In overall control of the scheme was General Sir Henry Maitland Wilson’s Middle East Land Forces command, which would require support (especially in long-range fighters and landing craft) from General Dwight D. Eisenhower’s Allied Forces in North Africa. These reinforcements were not forthcoming, and then the major formation allocated to the undertaking, Major General D. Russell’s Indian 8th Division, was transferred to the Italian campaign, so removing the only amphibiously trained formation available to the Middle East Land Forces.
Thus ‘Handcuff’ lapsed, giving the Germans an ideal opportunity to seize control of Rhodes at the time of the Italian armistice. So by 11 September 1943 the 7,000 German troops of Generalleutnant Ulrich Kleemann’s Sturmdivision ‘Rhodos’ already on Rhodes had seized control of this strategically sited island from its far larger Italian garrison. This was the spur that decided the Allies instead to seize Léros, Kos and several smaller islands off Turkey’s Aegean Sea coast between Kastelorizo in the south and Sámos in the north, an operation that went ahead with the express approval of Prime Minister Winston Churchill between 10 and 17 September 1943.

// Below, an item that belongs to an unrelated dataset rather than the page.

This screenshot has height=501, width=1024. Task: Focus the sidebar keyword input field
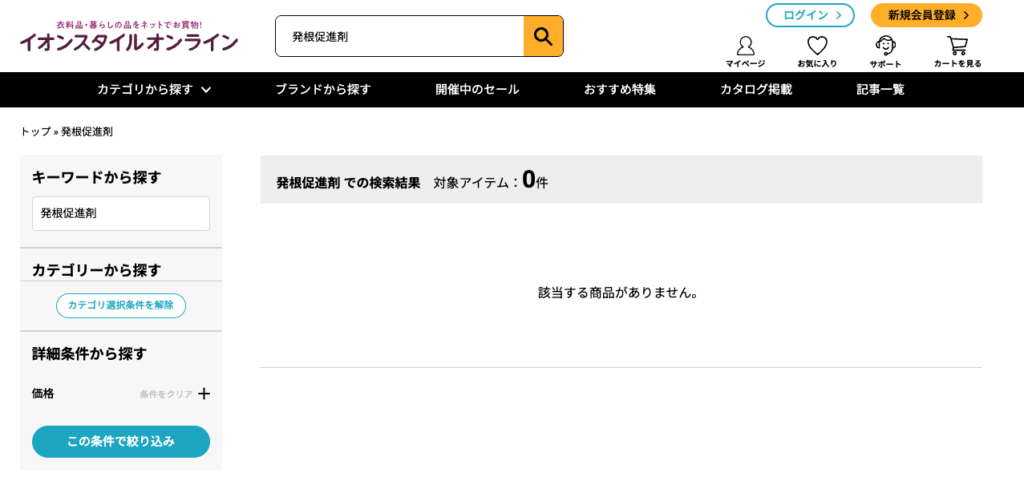[x=121, y=214]
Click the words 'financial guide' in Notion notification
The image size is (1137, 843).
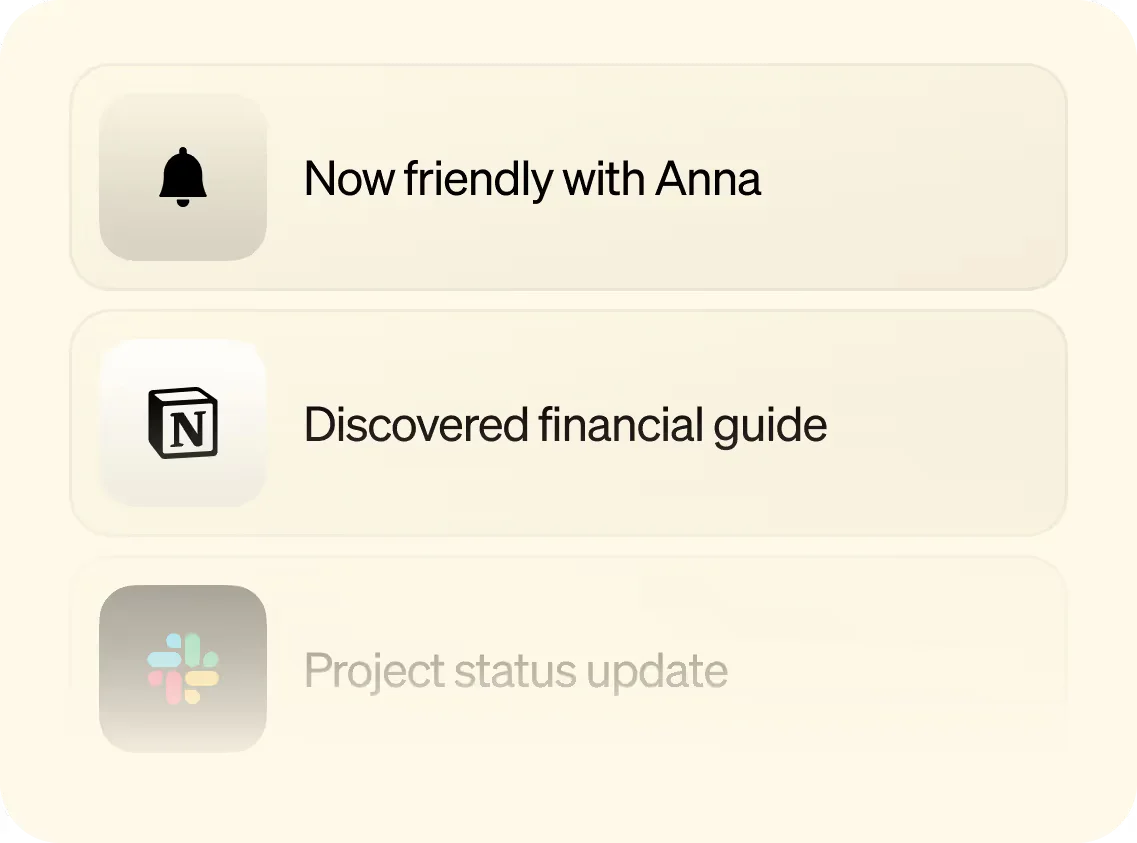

It was clear, however, that Rhodes was the key to this chain of islands off the south-west coast of Turkey, and that until the German garrison had been overwhelmed and the island brought into the Allied camp, any effective use of their Aegean Sea forces by the Allies was impossible. Plans were thus resumed for a combined operation against the island in October, but the whole scheme was thrown into disarray by the strength and vehemence of the German counterstroke against the Aegean Sea garrisons, which were overwhelmed after a fast build-up of German air strength in Rhodes, Crete and Greece, allowing German land and airborne forces to retake the islands without undue difficulty.
Kos fell to the amphibious and airborne landings of 'Eisbär' (v) on 3/4 October, Léros fell to the amphibious and airborne landings of 'Leopard' (iii) on 12/16 November, Sámos was evacuated on 19/20 November, and Kastelorizo was also evacuated on 28 November.
It was now decided that as Rhodes was the key to the Aegean situation, its capture in 1944 could be decisive in the conduct of the Balkan campaign and also draw a wavering Turkey into the war on the Allied side. However, the need for all available landing craft for the 'Shingle' landing at Anzio and later amphibious operations in Italy, northern and southern France, and other places meant that the Middle East Land Forces could not plan effectively and the scheme was finally abandoned.